SOURCE TEXT:

═══

People wait for a hot meal at a food stall in a makeshift displacement camp in Khan Younis in southern Gaza on November 11, 2024, amid the ongoing war between Israel and the Palestinian Hamas movement. (AFP)
People wait for a hot meal at a food stall in a makeshift displacement camp in Khan Younis in southern Gaza on November 11, 2024, amid the ongoing war between Israel and the Palestinian Hamas movement. (AFP)

The Biden administration said Tuesday that Israel has made some good but limited progress in increasing the flow of humanitarian aid to Gaza and therefore it will not limit arms transfers to Israel as it had threatened to a month ago if the situation had not improved.  

Relief groups say conditions are worse than at any point in the 13-month-old war.

State Department spokesman Vedant Patel told reporters the progress to date must be supplemented and sustained but "we at this time have not made an assessment that the Israelis are in violation of US law." It requires recipients of military assistance to adhere to international humanitarian law and not impede the provision of such aid.

"We are not giving Israel a pass," Patel said, adding that the steps Israel has taken have not yet made a significant enough difference. "We want to see the totality of the humanitarian situation improve, and we think some of these steps will allow the conditions for that to continue to progress."

The decision from the US — Israel’s key ally and largest provider of arms — comes despite international aid organizations declaring that Israel has failed to meet US demands to allow greater humanitarian access to the Gaza Strip. Hunger experts have warned that the north may already be experiencing famine.

The Biden administration last month set a deadline expiring Tuesday for Israel to "surge" more food and other emergency aid into the Palestinian territory or risk the possibility of scaled-back military support as Israel wages offensives against Hamas in Gaza and Hezbollah in Lebanon.

The obstacles facing aid distribution were on display this week. Even after the Israeli military gave permission for a delivery to the northernmost part of Gaza — virtually cut off from food for more than a month by an Israeli siege — the United Nations said it couldn't deliver most of it because of turmoil and restrictions from Israeli troops on the ground.

In the south, hundreds of truckloads of aid are sitting on the Gaza side of the border because the UN says it cannot reach them to distribute the aid — again because of the threat of lawlessness, theft and Israeli military restrictions.

═══

SOURCE MATERIAL:

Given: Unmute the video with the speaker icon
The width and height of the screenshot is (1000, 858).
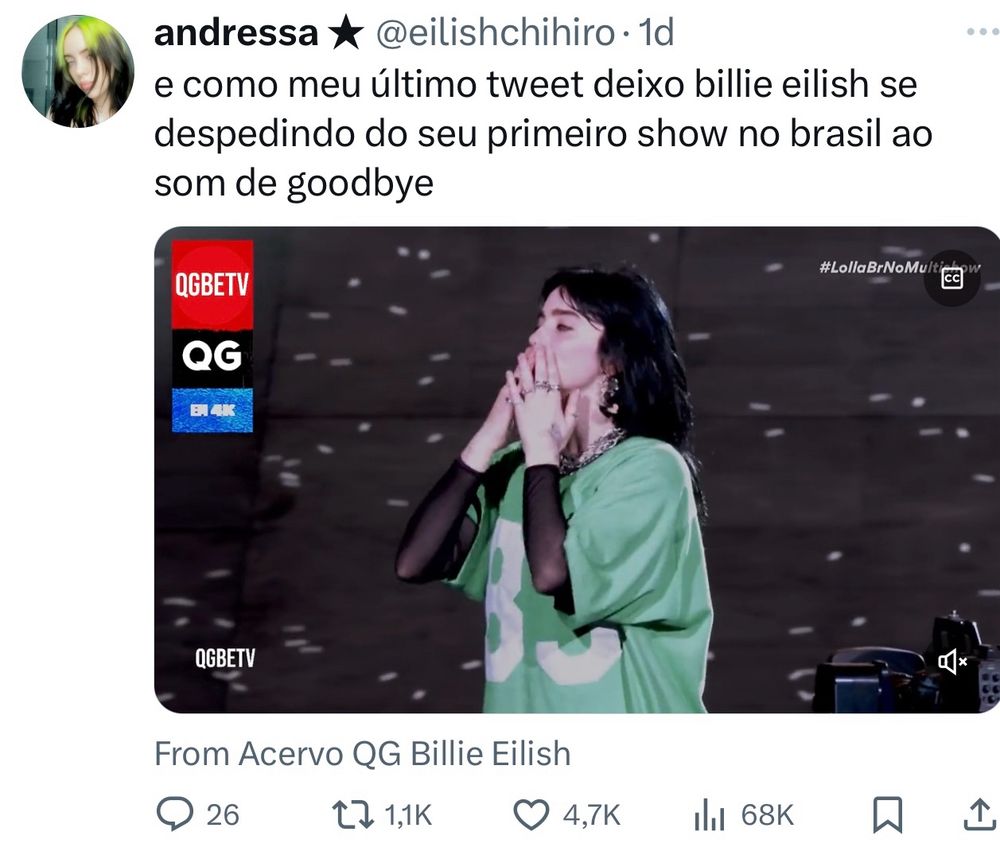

═══

TASKS AND EXERCISES:
**A.** In the article on US arms and Gaza aid, shorten the paragraph that begins "The obstacles facing aid distribution" while keeping its main facts.
**B.** Edit the part of the article on US arms and Gaza aid that opens with the words "The Biden administration last" and closes with "on the ground.", changing "turmoil" to "unrest".
**C.** Using the article on US arms and Gaza aid, decide whether each statement agrees with it. Answer yes or no, and quote the words that decide it.
(i) Patel said the US is not giving Israel a pass.
(ii) The war was 12 months old at the time of the report.
(iii) Hundreds of truckloads of aid are sitting on the Gaza side of the border in the north.

RESULTS:
**A.** Aid delivery problems were clear this week. The Israeli military approved a delivery to northernmost Gaza, which an Israeli siege had left virtually without food for over a month. Even so, the United Nations said it could not deliver most of it because of turmoil and restrictions from Israeli troops on the ground.

**B.**
The Biden administration last month set a deadline expiring Tuesday for Israel to "surge" more food and other emergency aid into the Palestinian territory or risk the possibility of scaled-back military support as Israel wages offensives against Hamas in Gaza and Hezbollah in Lebanon.

The obstacles facing aid distribution were on display this week. Even after the Israeli military gave permission for a delivery to the northernmost part of Gaza — virtually cut off from food for more than a month by an Israeli siege — the United Nations said it couldn't deliver most of it because of unrest and restrictions from Israeli troops on the ground.

**C.**
(i) Yes: "We are not giving Israel a pass," Patel said.
(ii) No: "the 13-month-old war."
(iii) No: "In the south, hundreds of truckloads of aid are sitting on the Gaza side of the border."